Voltera V-One, la impresora 3D de circuitos electrónicos

Un equipo de cuatro estudiantes de ingeniería de la Universidad de Waterloo han obtenido el primer premio en el James Dyson Award 2015 por su proyecto Voltera V-One, una impresora 3D de circuitos integrados.

El cofundador de Voltera, James Pickard, defiende que su invento resolverá las necesidades de muchos desarrolladores e ingenieros. “Enviamos un diseño a la fábrica y esperamos dos semanas a la entrega solo para descubrir que hay un error” dice Pickard.

Con una tecnología similar a la de las impresoras 3D, el V-One utiliza un cabezal mecánico para imprimir los patrones y diseños en la placa con dos capas de tintas conductoras y aislantes. El resultado es un circuito totalmente funcional impreso a partir de un archivo de imagen en 2D, “si necesitas una placa personalizada, basta con pulsar el botón de imprimir”.

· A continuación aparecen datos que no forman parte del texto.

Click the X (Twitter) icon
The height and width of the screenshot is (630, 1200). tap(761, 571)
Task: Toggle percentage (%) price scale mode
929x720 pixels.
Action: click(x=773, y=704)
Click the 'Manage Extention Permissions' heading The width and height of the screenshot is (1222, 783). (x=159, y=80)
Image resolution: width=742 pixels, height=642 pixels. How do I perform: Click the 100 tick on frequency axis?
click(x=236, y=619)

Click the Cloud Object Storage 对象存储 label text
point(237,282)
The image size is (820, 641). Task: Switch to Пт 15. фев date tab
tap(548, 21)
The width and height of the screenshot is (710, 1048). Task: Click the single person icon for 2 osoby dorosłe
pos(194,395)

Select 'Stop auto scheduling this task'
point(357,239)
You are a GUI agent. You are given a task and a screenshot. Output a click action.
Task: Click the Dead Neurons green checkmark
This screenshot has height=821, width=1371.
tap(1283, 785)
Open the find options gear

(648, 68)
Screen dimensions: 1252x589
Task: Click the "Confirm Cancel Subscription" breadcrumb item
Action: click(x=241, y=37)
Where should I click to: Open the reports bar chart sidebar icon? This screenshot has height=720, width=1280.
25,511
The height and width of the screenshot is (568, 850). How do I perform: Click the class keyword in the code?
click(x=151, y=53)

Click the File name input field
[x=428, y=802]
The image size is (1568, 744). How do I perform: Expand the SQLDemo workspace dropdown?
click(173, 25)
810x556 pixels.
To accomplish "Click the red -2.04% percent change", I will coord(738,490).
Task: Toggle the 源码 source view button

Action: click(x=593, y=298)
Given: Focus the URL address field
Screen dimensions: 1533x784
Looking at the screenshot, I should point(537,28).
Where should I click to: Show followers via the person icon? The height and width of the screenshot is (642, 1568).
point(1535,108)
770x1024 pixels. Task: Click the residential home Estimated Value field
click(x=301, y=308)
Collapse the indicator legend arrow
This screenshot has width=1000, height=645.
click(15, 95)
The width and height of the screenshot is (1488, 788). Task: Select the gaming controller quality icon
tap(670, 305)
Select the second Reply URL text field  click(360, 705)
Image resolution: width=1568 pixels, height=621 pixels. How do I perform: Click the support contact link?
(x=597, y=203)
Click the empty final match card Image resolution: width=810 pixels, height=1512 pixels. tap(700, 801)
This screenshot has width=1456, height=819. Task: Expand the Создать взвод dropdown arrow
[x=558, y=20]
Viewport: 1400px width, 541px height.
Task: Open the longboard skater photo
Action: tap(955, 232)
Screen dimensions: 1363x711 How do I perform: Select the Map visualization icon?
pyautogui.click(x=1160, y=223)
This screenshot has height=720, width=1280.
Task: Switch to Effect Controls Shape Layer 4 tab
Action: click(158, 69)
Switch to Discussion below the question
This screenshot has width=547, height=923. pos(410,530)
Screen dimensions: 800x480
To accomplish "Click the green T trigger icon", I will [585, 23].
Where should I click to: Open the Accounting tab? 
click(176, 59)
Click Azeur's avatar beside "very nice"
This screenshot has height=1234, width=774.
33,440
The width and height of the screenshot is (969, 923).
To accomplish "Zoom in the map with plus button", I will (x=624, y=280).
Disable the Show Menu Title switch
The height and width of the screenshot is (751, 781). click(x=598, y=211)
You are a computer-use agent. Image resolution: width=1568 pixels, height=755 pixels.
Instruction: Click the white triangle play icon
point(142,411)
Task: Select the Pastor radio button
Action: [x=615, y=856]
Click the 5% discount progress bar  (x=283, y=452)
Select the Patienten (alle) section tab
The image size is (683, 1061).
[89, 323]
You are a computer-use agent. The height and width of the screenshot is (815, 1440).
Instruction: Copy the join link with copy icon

El prototipo de Voltera se abrió camino a principios de año con una exitosa campaña de Kickstarter con la que lograron medio millón de dólares de financiación inicial. James Dyson, el hombre detrás de la fundación que respalda el premio, se muestra impresionado por el producto desarrollado por estos cuatro estudiantes.

La impresora “hace que los prototipos electrónicos sean más accesibles a los estudiantes y a las pequeñas empresas” dice Dyson, “también tiene potencial para inspirar a futuros ingenieros”.

Inventos absurdos que hicieron millonarios a sus dueños

V-One se ha impuesto sobre otros 20 candidatos del James Dyson Award, ingenieros y diseñadores de todo el mundo que presentaron sus productos: un tanque de buceo para novatos, una cuchara que anula los temblores de las personas mayores al comer, una impresora que funciona con carne de insectos...

El equipo de Voltera se ha llevado el prestigio del primer lugar y un premio de 30.000 libras. Esta victoria, junto a los 500.000 dólares de Kickstarter, refuerza más la continuidad de V-One. “Nuestras piezas se fabrican en China y estamos haciendo pruebas en nuestra oficina y en la línea de montaje en Canadá” dijo el co-fundador Jesús Zozaya en un comunicado. “El premio de 30.000 libras nos ayudará a aumentar la producción”.

Cuando empezamos [...] muchos expertos nos dijeron que nuestro proyecto era demasiado ambicioso y que era imposible crear una herramienta que produjese prototipos de circuitos con efectividad” añadió Alroy Almeida, otro de los co-fundadores. Ahora parece que estos cuatro estudiantes de ingeniería han logrado el reto y que esta impresora 3D de ciruitos electrónicos tiene un gran futuro por delante.